### Working data
= = = = =
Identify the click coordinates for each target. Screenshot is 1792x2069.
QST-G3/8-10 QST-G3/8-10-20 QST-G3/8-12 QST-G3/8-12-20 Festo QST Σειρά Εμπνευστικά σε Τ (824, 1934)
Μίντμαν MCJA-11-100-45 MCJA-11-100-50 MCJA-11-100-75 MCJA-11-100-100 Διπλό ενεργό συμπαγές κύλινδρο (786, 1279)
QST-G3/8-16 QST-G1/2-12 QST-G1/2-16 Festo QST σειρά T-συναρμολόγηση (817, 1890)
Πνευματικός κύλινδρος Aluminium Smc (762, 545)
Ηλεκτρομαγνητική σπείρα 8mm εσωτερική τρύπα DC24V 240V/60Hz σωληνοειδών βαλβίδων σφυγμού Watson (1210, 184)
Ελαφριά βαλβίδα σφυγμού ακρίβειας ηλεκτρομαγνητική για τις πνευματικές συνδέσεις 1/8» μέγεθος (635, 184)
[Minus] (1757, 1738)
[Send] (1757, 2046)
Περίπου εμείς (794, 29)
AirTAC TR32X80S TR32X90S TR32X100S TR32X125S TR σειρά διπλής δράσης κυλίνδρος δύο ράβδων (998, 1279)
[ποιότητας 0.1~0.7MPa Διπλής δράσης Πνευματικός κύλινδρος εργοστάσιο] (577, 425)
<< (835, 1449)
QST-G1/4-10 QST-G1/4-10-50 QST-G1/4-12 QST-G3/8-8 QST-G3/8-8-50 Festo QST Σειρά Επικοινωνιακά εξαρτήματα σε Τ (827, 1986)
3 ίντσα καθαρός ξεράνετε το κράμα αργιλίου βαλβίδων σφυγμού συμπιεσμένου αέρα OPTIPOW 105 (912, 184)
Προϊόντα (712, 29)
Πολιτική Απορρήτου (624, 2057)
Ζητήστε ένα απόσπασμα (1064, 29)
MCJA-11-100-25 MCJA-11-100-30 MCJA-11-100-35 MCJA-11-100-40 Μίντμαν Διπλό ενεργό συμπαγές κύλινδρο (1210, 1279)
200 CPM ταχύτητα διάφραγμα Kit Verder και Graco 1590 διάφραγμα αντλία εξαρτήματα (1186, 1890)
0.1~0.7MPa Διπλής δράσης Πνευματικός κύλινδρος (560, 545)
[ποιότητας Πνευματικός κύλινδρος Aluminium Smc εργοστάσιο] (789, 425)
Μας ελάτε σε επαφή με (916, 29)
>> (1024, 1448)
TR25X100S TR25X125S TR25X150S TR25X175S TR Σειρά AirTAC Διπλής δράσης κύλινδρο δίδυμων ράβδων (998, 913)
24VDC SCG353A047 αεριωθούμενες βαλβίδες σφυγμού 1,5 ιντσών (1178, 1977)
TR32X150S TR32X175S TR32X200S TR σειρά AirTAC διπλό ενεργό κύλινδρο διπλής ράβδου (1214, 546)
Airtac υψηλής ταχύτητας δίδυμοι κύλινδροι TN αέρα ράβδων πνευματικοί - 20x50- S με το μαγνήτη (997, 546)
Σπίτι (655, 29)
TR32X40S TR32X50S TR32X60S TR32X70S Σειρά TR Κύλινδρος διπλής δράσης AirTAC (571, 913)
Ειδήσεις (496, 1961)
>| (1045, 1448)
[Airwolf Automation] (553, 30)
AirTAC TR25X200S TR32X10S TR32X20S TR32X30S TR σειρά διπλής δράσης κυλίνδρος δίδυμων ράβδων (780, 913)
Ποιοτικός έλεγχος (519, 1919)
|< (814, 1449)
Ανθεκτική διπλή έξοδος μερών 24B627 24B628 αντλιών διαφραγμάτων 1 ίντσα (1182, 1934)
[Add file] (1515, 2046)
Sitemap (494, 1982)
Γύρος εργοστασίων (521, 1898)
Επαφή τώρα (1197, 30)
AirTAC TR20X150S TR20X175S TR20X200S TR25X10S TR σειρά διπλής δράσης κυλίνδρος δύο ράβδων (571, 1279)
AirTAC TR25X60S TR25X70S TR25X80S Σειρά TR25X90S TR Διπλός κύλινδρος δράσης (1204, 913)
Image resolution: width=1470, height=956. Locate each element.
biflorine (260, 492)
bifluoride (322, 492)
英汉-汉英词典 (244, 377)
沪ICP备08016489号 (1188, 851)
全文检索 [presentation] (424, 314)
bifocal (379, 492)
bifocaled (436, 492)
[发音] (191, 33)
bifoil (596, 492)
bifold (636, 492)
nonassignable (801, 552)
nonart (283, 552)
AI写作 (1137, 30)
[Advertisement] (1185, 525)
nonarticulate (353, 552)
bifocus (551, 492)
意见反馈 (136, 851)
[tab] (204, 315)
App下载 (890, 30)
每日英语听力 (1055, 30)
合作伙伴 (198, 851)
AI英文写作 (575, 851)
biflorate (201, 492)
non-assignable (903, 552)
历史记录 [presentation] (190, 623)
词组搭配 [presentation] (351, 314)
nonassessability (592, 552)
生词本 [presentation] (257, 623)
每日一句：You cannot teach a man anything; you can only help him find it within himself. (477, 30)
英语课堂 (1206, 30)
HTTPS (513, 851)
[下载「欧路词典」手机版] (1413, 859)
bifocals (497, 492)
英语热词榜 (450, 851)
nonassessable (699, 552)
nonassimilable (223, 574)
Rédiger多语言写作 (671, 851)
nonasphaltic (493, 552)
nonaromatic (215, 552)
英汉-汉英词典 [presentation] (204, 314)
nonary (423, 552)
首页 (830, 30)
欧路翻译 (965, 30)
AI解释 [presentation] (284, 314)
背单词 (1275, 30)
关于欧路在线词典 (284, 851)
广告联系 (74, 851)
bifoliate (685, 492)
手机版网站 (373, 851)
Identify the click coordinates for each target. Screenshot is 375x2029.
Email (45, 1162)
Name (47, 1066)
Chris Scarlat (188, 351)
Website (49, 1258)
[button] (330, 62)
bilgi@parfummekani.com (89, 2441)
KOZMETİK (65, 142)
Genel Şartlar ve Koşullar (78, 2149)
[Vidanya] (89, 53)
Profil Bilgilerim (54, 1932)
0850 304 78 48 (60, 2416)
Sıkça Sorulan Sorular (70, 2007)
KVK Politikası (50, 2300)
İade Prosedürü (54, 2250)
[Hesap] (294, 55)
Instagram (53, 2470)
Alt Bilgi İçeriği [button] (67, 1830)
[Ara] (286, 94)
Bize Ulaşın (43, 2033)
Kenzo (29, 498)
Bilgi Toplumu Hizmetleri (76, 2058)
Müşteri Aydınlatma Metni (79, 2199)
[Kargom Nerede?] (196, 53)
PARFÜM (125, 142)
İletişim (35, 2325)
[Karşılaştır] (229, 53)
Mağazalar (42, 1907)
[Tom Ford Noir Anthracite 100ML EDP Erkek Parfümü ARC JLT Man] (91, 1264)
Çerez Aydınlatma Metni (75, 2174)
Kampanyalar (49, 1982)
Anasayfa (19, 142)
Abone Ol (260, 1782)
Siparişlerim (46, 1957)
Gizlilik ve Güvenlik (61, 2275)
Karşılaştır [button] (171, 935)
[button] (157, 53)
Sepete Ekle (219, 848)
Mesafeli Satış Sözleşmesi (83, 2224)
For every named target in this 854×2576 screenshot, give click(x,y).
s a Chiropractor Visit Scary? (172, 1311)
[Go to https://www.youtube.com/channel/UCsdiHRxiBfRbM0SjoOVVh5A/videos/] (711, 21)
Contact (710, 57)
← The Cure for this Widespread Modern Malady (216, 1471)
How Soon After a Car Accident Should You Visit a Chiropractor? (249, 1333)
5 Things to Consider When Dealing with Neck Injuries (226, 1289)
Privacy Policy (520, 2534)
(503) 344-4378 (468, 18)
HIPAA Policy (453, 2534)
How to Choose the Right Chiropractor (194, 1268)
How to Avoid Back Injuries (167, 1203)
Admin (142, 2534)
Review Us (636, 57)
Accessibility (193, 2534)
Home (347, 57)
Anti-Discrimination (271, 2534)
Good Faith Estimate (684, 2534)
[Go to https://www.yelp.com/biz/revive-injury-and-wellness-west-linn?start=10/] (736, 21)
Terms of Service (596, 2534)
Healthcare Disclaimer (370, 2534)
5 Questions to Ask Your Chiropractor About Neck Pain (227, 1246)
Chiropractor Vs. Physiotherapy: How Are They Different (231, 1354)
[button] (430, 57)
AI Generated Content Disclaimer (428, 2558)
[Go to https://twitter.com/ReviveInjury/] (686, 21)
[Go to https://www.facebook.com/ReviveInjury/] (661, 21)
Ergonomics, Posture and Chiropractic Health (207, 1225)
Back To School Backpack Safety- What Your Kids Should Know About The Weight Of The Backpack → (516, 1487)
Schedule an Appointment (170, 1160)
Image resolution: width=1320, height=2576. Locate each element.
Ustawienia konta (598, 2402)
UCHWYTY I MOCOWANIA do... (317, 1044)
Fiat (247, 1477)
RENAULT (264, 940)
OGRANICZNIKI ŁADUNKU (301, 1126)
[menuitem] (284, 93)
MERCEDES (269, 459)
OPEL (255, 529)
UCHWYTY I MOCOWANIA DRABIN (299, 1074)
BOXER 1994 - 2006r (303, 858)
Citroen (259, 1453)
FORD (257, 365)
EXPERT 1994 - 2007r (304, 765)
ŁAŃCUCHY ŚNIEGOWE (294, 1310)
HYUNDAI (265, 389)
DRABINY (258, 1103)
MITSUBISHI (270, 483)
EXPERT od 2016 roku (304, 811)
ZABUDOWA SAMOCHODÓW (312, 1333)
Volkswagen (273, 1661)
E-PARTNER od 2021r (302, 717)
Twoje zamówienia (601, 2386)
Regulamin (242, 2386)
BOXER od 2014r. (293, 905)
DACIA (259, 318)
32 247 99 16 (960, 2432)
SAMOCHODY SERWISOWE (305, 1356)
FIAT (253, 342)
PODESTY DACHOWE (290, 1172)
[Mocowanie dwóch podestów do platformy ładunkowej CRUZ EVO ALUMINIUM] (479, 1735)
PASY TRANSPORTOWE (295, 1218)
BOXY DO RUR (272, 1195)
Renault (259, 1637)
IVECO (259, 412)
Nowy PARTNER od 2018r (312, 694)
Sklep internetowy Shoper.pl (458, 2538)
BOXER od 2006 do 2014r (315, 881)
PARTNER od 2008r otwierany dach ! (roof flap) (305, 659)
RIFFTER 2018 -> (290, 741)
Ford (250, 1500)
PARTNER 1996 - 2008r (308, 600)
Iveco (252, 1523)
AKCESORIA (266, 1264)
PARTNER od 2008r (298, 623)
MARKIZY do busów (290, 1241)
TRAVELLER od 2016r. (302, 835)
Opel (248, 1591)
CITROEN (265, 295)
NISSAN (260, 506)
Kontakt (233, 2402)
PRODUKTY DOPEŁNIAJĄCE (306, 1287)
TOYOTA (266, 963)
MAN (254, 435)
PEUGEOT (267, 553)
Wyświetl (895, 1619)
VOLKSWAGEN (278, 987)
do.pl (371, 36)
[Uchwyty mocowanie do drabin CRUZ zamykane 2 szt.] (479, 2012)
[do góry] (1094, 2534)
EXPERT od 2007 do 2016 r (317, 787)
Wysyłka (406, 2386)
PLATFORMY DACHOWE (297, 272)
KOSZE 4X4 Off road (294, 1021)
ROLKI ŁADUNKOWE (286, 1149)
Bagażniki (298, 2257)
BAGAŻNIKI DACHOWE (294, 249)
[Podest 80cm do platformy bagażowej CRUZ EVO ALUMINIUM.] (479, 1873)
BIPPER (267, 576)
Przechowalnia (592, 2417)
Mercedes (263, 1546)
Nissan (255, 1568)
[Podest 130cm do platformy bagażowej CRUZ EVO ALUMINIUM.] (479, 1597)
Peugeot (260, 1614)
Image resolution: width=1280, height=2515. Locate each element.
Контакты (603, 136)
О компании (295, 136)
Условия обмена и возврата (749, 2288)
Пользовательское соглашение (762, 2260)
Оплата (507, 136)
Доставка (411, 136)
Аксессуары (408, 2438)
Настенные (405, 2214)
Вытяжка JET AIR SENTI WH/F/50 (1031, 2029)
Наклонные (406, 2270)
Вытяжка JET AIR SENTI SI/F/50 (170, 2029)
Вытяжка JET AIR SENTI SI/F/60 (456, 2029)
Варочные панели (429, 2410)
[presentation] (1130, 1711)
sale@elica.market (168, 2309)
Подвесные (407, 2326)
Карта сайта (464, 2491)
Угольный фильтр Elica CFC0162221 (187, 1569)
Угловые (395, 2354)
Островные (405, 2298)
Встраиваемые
= = = = =
### What you need to do
Please return all lines above in which the string "MCJA" is found.

### Completed exercise
Μίντμαν MCJA-11-100-45 MCJA-11-100-50 MCJA-11-100-75 MCJA-11-100-100 Διπλό ενεργό συμπαγές κύλινδρο (786, 1279)
MCJA-11-100-25 MCJA-11-100-30 MCJA-11-100-35 MCJA-11-100-40 Μίντμαν Διπλό ενεργό συμπαγές κύλινδρο (1210, 1279)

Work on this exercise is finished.